PROBLEM STATEMENT: Each record below needs to be retyped exactly.

SUPPLIED DATA:
:::::
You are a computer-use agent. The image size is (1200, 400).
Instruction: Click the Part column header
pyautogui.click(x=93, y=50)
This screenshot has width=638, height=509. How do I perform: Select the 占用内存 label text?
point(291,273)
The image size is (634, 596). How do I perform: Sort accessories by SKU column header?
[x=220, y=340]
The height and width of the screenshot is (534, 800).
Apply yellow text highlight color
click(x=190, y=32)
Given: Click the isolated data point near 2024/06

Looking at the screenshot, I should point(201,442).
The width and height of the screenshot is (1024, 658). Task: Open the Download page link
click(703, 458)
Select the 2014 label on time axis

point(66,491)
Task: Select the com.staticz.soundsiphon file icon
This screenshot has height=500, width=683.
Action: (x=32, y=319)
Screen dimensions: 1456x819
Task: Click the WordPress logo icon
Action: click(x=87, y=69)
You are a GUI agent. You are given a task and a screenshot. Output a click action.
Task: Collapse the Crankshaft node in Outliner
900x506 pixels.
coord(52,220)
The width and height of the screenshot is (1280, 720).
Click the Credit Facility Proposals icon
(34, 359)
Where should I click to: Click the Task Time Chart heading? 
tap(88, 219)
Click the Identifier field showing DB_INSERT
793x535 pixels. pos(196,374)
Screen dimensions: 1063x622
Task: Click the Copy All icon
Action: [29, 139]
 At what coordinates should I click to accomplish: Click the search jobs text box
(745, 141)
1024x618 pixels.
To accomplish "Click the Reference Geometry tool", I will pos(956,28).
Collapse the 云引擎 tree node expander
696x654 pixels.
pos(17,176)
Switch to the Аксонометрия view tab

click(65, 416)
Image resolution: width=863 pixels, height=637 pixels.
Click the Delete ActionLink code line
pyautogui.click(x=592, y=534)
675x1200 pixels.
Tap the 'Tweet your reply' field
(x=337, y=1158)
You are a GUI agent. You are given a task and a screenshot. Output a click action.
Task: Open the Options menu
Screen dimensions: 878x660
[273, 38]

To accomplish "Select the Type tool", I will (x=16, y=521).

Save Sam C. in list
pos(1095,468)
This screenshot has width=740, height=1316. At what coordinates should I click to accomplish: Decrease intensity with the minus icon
:::::
YOUR RESPONSE:
You are a computer-use agent. The image size is (1200, 400).
Instruction: Click the Part column header
pyautogui.click(x=93, y=50)
This screenshot has width=638, height=509. How do I perform: Select the 占用内存 label text?
point(291,273)
The image size is (634, 596). How do I perform: Sort accessories by SKU column header?
[x=220, y=340]
The height and width of the screenshot is (534, 800).
Apply yellow text highlight color
click(x=190, y=32)
Given: Click the isolated data point near 2024/06

Looking at the screenshot, I should point(201,442).
The width and height of the screenshot is (1024, 658). Task: Open the Download page link
click(703, 458)
Select the 2014 label on time axis

point(66,491)
Task: Select the com.staticz.soundsiphon file icon
This screenshot has height=500, width=683.
Action: (x=32, y=319)
Screen dimensions: 1456x819
Task: Click the WordPress logo icon
Action: click(x=87, y=69)
You are a GUI agent. You are given a task and a screenshot. Output a click action.
Task: Collapse the Crankshaft node in Outliner
900x506 pixels.
coord(52,220)
The width and height of the screenshot is (1280, 720).
Click the Credit Facility Proposals icon
(34, 359)
Where should I click to: Click the Task Time Chart heading? 
tap(88, 219)
Click the Identifier field showing DB_INSERT
793x535 pixels. pos(196,374)
Screen dimensions: 1063x622
Task: Click the Copy All icon
Action: [29, 139]
 At what coordinates should I click to accomplish: Click the search jobs text box
(745, 141)
1024x618 pixels.
To accomplish "Click the Reference Geometry tool", I will pos(956,28).
Collapse the 云引擎 tree node expander
696x654 pixels.
pos(17,176)
Switch to the Аксонометрия view tab

click(65, 416)
Image resolution: width=863 pixels, height=637 pixels.
Click the Delete ActionLink code line
pyautogui.click(x=592, y=534)
675x1200 pixels.
Tap the 'Tweet your reply' field
(x=337, y=1158)
You are a GUI agent. You are given a task and a screenshot. Output a click action.
Task: Open the Options menu
Screen dimensions: 878x660
[273, 38]

To accomplish "Select the Type tool", I will (x=16, y=521).

Save Sam C. in list
pos(1095,468)
This screenshot has width=740, height=1316. At what coordinates should I click to accomplish: Decrease intensity with the minus icon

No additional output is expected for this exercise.